PROMPT :: Copy nothing but the lines from the one containing "How do I perform: Click" through the last line of the records, repeated exactly and without pictures.

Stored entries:
----------

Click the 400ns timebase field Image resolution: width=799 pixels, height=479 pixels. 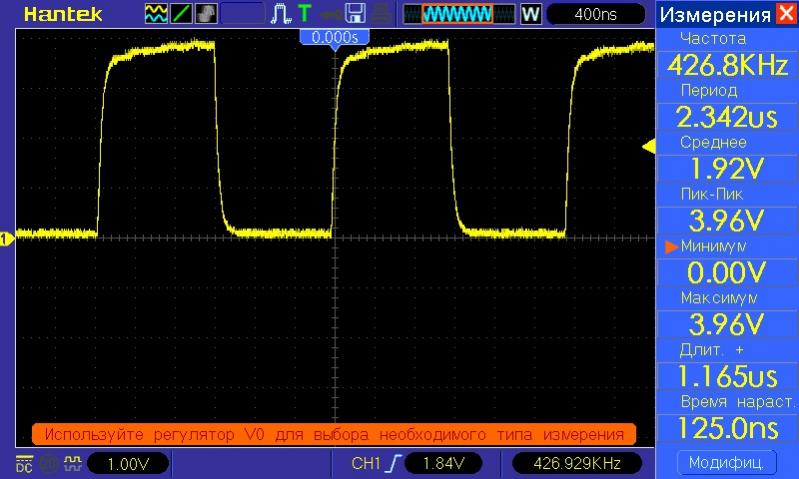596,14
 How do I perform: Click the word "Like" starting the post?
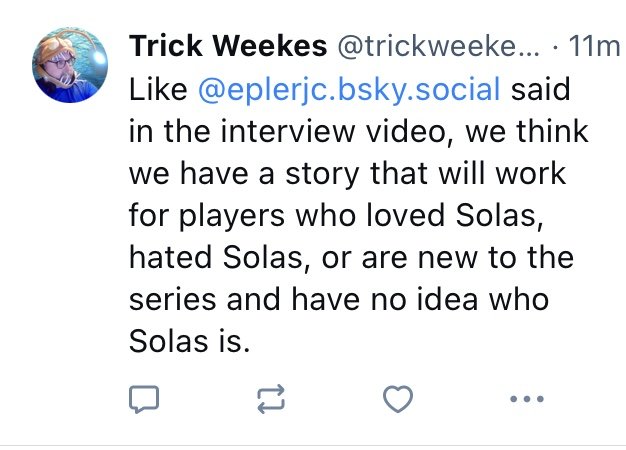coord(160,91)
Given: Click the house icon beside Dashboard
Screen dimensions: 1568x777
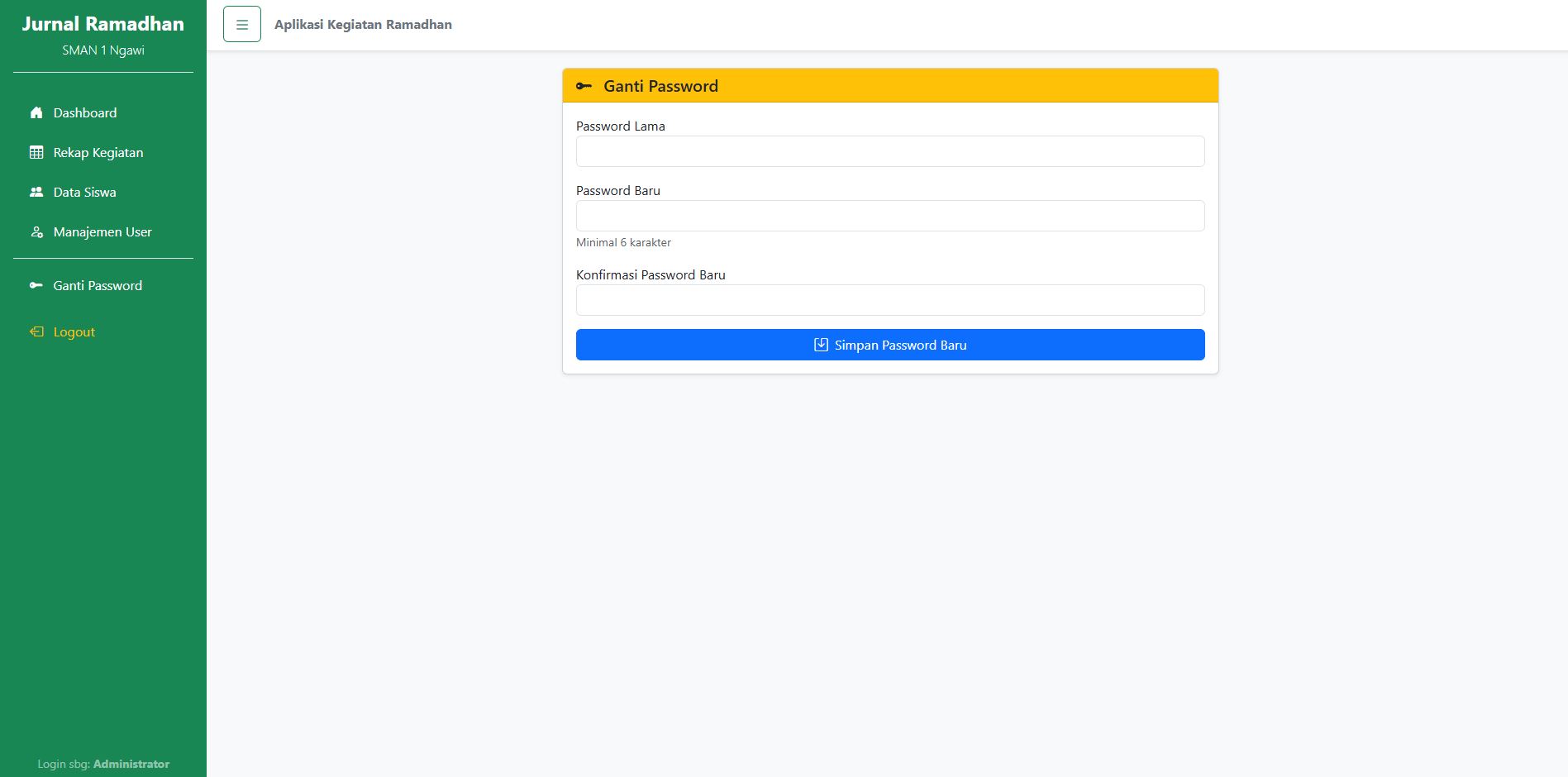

----------

ANSWER AREA ::
 How do I perform: Click the word "Like" starting the post?
coord(160,91)
Given: Click the house icon beside Dashboard
Screen dimensions: 1568x777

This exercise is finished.